Score Regularized Policy Optimization through Diffusion Behavior
Huayu Chen, Cheng Lu, Zhengyi Wang, Hang Su, Jun Zhu
TL;DR
SRPO tackles the bottleneck of diffusion-based offline RL by extracting a deterministic policy via gradient-level score regularization. It uses a pretrained diffusion behavior model to estimate the score of the behavior distribution and regularizes the policy gradient against this score, avoiding expensive diffusion sampling during both training and evaluation. The method combines implicit Q-learning with diffusion-based behavior modeling and ensemble diffusion-time scores, achieving large action-sampling speedups (25x–1000x) while maintaining state-of-the-art or near-state-of-the-art performance on D4RL locomotion tasks.
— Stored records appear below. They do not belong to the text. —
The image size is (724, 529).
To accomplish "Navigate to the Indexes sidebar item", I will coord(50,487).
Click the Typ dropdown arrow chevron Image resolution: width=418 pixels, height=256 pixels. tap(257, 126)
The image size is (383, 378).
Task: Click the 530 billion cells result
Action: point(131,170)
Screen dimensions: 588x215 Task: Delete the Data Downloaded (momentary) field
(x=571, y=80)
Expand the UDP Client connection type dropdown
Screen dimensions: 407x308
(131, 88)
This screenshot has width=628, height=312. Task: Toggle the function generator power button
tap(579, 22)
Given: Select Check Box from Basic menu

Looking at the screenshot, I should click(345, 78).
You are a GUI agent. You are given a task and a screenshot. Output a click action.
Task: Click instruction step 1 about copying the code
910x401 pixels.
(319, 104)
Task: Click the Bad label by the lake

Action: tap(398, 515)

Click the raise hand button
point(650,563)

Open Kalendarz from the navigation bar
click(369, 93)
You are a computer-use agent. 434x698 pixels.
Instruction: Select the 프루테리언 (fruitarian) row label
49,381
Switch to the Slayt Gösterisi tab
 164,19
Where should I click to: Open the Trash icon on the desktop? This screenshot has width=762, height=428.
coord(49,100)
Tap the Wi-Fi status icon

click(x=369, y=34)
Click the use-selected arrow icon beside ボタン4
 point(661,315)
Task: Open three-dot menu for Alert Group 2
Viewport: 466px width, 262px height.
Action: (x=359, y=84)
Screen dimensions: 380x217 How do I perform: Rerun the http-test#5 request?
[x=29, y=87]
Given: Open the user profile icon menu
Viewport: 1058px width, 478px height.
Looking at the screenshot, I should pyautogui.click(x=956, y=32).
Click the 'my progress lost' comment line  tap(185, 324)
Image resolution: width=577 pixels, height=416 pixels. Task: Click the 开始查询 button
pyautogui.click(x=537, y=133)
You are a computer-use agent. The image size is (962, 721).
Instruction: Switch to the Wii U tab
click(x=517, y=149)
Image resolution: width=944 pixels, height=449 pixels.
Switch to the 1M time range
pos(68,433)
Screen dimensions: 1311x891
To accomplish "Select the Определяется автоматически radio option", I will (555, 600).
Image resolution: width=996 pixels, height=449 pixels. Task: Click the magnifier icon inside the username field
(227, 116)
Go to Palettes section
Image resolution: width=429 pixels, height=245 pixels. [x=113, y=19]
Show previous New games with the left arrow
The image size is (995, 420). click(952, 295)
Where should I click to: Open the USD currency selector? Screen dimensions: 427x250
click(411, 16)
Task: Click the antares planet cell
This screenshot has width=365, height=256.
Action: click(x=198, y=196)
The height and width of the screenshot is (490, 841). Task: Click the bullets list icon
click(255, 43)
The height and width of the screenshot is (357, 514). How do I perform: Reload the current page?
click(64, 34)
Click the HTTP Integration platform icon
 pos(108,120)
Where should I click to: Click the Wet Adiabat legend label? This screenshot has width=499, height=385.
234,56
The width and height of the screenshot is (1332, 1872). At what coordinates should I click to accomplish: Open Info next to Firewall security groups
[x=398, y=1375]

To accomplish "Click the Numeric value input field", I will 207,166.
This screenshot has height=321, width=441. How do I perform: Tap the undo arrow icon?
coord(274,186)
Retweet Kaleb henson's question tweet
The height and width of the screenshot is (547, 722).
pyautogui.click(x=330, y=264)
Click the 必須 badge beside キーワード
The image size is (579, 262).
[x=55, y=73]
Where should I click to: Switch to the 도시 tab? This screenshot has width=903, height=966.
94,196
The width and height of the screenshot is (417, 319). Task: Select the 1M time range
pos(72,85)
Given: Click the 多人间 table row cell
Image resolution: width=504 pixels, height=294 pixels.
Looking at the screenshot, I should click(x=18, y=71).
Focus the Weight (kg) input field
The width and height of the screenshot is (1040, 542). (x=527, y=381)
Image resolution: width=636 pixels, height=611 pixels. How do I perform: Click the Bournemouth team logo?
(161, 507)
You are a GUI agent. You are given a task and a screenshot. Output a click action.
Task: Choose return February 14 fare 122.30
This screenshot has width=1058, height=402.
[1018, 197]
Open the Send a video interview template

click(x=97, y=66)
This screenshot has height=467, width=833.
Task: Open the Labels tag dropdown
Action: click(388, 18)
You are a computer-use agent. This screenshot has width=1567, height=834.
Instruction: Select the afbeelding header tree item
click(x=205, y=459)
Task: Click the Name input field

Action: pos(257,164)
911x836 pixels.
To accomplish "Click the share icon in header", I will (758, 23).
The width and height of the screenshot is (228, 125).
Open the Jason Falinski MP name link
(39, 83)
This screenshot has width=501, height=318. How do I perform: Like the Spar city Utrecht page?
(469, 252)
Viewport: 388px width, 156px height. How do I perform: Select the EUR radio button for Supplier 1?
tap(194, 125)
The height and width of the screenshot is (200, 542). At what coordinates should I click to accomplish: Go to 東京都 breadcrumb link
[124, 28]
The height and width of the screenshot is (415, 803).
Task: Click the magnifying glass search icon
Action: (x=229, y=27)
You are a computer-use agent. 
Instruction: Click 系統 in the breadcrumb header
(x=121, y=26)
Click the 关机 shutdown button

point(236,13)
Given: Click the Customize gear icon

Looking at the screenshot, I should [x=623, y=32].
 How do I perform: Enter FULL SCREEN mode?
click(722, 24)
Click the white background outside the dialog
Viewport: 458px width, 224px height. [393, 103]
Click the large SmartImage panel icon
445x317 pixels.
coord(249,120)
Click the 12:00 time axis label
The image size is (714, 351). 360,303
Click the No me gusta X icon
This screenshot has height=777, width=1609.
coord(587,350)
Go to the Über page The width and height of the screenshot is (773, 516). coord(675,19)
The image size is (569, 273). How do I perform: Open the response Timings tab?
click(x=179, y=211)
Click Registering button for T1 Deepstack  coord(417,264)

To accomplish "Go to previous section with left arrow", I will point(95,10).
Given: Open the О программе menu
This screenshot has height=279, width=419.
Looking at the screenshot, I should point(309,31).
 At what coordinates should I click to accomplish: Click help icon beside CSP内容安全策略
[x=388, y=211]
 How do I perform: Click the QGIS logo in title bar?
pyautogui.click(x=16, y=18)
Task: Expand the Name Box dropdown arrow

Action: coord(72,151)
Ablation studies justify design choices such as ensemble times, weighting, and baselines, highlighting SRPO’s robustness and practical applicability to computation-sensitive domains like robotics.
Abstract
Recent developments in offline reinforcement learning have uncovered the immense potential of diffusion modeling, which excels at representing heterogeneous behavior policies. However, sampling from diffusion policies is considerably slow because it necessitates tens to hundreds of iterative inference steps for one action. To address this issue, we propose to extract an efficient deterministic inference policy from critic models and pretrained diffusion behavior models, leveraging the latter to directly regularize the policy gradient with the behavior distribution's score function during optimization. Our method enjoys powerful generative capabilities of diffusion modeling while completely circumventing the computationally intensive and time-consuming diffusion sampling scheme, both during training and evaluation. Extensive results on D4RL tasks show that our method boosts action sampling speed by more than 25 times compared with various leading diffusion-based methods in locomotion tasks, while still maintaining state-of-the-art performance.